March 13, 2001 16:12: Crystal Palace boss Alan Smith sent out an SOS to the growing list of unavailable Eagles, after his side crashed to a 1-0 defeat in the battle of Selhurst Park.

Last Saturday, Wimbledons Patrick Agyemang scored the goal which condemned the Eagles to their fifth successive defeat.

Palace were once again without the injured Fan Zhiyi and Simon Rodger against their Selhurst Park tenants.

And transfer-listed midfielder Jamie Pollock and left-back Craig Harrison were suspended as the Eagles slumped to sixth from bottom in the table.

Afterwards the Palace boss insisted he needs a full squad to choose from if Palace are to move away from the Division One danger zone.

I accept this job is always going to be difficult but we went into the game without some of our most senior players, he said. Im confident that when everybody is fit we will not have such a problem but over the next few weeks we have to stick together and dig ourselves out of this.

Out of those last five defeats, three have been by the solitary goal and Smith believes his side can change narrow defeats into victories.

If we were getting mullered every week I could admit that wed been outplayed. But we arent, he said.

But nobody can tell me that was a fair 1-0 defeat because it wasnt. How we failed to take anything from the game is unbelievable.

Smith may have found Saturdays defeat unfathomable, but the way his side defended for Wimbledons winner was just as shocking.

Dons midfielder Neal Ardley raided down the Palace right after 21 minutes and played in a near-post cross which an unmarked Agyemang comfortably slid home.

And barely a minute later, Palaces marking did another disappearing act allowing Trond Andersen to rise unchallenged and head wide from eight yards out.

But the Eagles were unlucky not to equalise on two separate occasions in the first half.

After 24 minutes, a shot from Jamie Smith was flicked on by Dougie Freedman, and Dons keeper Kelvin Davis palmed the ball away from the feet of a predatory Clinton Morrison.

Nine minutes later, Smiths cross Davis stranded but Mikael Forrsells volley was blocked by some desperate Wimbledon defending.

Although the second half failed to produce wave after wave of Palace attacks, there was evidence the tide was turning for Smiths men.

Freedman headed against the post from Andrejs Rubins 57th minute corner.

And on 80 minutes Morrison, playing on the right wing to accommodate the front pairing of Forrsell and Freedman, touched Tommy Blacks raking pass into the path of the Scottish striker who blasted his shot against the legs of Davis.
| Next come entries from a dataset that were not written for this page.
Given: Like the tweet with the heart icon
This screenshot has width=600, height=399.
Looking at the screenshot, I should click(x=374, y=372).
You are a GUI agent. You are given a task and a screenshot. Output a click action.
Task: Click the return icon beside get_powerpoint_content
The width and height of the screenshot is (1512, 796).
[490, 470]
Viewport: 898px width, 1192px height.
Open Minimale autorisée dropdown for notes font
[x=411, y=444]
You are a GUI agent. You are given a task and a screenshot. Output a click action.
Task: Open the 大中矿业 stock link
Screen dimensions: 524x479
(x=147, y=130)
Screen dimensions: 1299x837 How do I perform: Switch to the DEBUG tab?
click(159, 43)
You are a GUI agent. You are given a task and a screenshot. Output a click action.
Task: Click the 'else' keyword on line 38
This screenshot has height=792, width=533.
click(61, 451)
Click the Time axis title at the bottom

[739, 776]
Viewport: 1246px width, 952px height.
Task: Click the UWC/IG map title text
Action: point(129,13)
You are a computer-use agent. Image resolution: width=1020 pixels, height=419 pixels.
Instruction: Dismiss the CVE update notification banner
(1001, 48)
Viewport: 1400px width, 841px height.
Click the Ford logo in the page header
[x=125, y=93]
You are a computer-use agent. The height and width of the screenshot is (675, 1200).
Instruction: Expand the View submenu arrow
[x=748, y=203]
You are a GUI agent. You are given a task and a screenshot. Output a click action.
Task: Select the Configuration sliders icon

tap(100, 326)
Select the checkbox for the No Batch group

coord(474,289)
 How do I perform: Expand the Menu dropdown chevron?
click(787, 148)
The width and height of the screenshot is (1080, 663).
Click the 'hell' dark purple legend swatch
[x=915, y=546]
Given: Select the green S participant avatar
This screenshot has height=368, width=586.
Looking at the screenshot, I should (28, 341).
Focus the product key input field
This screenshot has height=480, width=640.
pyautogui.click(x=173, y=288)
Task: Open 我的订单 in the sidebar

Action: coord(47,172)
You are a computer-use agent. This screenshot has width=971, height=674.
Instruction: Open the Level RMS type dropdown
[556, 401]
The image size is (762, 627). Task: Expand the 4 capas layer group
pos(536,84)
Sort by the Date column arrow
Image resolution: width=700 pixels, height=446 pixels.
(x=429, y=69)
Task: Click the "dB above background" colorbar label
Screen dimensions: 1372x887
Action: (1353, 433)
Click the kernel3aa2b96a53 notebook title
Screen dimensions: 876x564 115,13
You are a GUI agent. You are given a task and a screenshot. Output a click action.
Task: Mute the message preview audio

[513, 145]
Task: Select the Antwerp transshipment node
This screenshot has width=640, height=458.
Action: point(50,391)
Though the Eagles were unlucky not to equalise, fortune did not completely desert them. A dubious offside decision from referee Paul Taylor chalked off what would have been Agyemangs second strike after 58 minutes.

But Palace will need more than just luck if they are to end their miserable run when Fulham visit Selhurst next Saturday. Eagles boss Smith will be desperate to half his former employers promotion bandwagon. Fulham are 14 points clear at the top of Division One and beat Palace 3-1 at Craven Cottage in October.